使用人達からは陰で名ばかりの公爵夫人と馬鹿にされ、日に日にストレスを溜めていくリリアージュ。イニャスはリリアージュをかえりみることはない。孤独に苛まれないよう、孤児院への慰問を積極的に行う。お小遣いは全額投資にあててしまったので、せめて孤児院の仕事を手伝おうと炊事洗濯掃除をシスター達と共に行う。
「お姉ちゃん、遊んでー!」
「良いですよー。その代わり、洗濯物干しを手伝ってくれますか?」
「いいよー!」
その姿に孤児院のシスターや神父は感動し、子供達はリリアージュに懐いた。リリアージュは孤児院の人気者になった。しかしその姿すら、使用人達は馬鹿にする。男爵家の娘は、ちょこまかと働かないと気が済まない貧乏性らしいと。リリアージュは益々イニャスへの怒りを増幅させた。
「投資した分が帰ってきたら今まで貰ったお金を全額返した上で、裁判にかけてやる!」
そして、リリアージュの投資していた鉄道が完成した。予想外に儲かり、投資した何倍ものお金がリリアージュに入ってきた。リリアージュはそのお金で、イニャスに肩代わりしてもらった借金分を利子付きで、イニャスからもらったお小遣いも利子付きで返した。今までかかった生活費も利子付きで返す。しかしイニャスは〝そうか、ご苦労〟の一言だけ。この反応を見てリリアージュは残ったお金で裁判をすることを決意。
「女を馬鹿にした報いを受けて貰うわよ!公爵様!」
リリアージュは何も言わずに〝証拠〟だけを持ってジョナタン男爵家に帰り、証拠を両親に見せる。両親はリリアージュの味方をしてくれた。
「ごめんね、リリアージュ。家の為にこんな我慢を強いていたなんて…」
「いいの、お母様。…お父様、泣かないで」
「リリアージュ…お父様はリリアージュの味方だからな…!」
「うん、わかってるよ」
裁判を開くと、リリアージュは証拠を出した。それは、初顔合わせの日。イニャスがリリアージュに屈辱的な契約結婚を、リリアージュの実家の困窮を盾に迫って来た時の録音だった。それだけではない。エルヴェ公爵家の使用人達が言っていた、リリアージュへの陰口の録音。それも証拠として提出。さらに、医者に行って貰ってきた〝処女である証明書〟も出して白い結婚を主張。
結果、リリアージュは勝訴。白い結婚は認められた。そして、イニャスがリリアージュの尊厳を踏みにじったとして慰謝料の支払いも確定。イニャスは醜聞を晒され、今までの人気が嘘のように貴族社会で爪弾きにされた。
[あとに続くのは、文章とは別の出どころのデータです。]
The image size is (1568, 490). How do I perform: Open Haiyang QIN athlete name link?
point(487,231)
「公爵様があそこまで女性を馬鹿にするような方だとは思いませんでしたわ」
「最低ですわよね」
「女王陛下からも時代錯誤の男尊女卑思考だと睨まれているそうですわね」
「女王陛下がジョナタン男爵家を擁護なさった時点で負け確定ですわね。リリアージュ様も上手くやりましたわね」
「案外強かな方なのね」
ただまあ、当然のようにリリアージュも白い結婚を陰では馬鹿にされる。それと、イニャスに実家を救われたのに恩知らずではと言われ新たな婚約はなかなか持ち上がらなかった。
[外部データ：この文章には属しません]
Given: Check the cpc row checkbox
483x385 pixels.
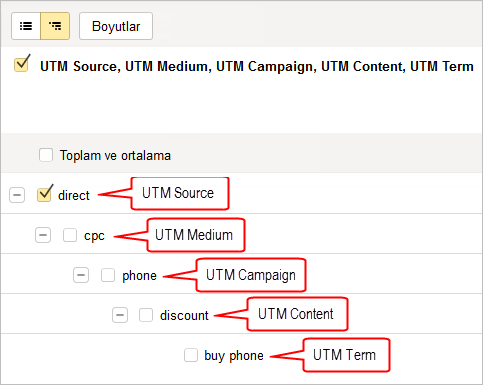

リリアージュとしては、肩代わりしてもらった借金分を利子付きで返したし、貰ったお小遣い分も利子付きで返したし、生活費も利子付きで返したのに恩知らずも何もないだろうと思ったが、まあその後慰謝料を支払わせたので言われても仕方ないかと自分を納得させる。
「リリアージュ、今日のおやつはフルーツサンドよ」
「お母様ありがとう!みんな、手を洗って食べに行くよ!」
「うん、お姉様!」
しかしジョナタン男爵家は借金がなくなって、リリアージュのもらった慰謝料でお財布が潤い、魔獣のスタンピードの被害からも復興したためいくらリリアージュが実家にいてくれても困らない。可愛い愛娘がそばに居てくれるのはむしろ嬉しいと、リリアージュを抱きしめる両親。お姉様お姉様と懐いてくる幼い弟妹達。
リリアージュは、白い結婚を主張して実家に帰って来たことで確かに幸せを勝ち取った。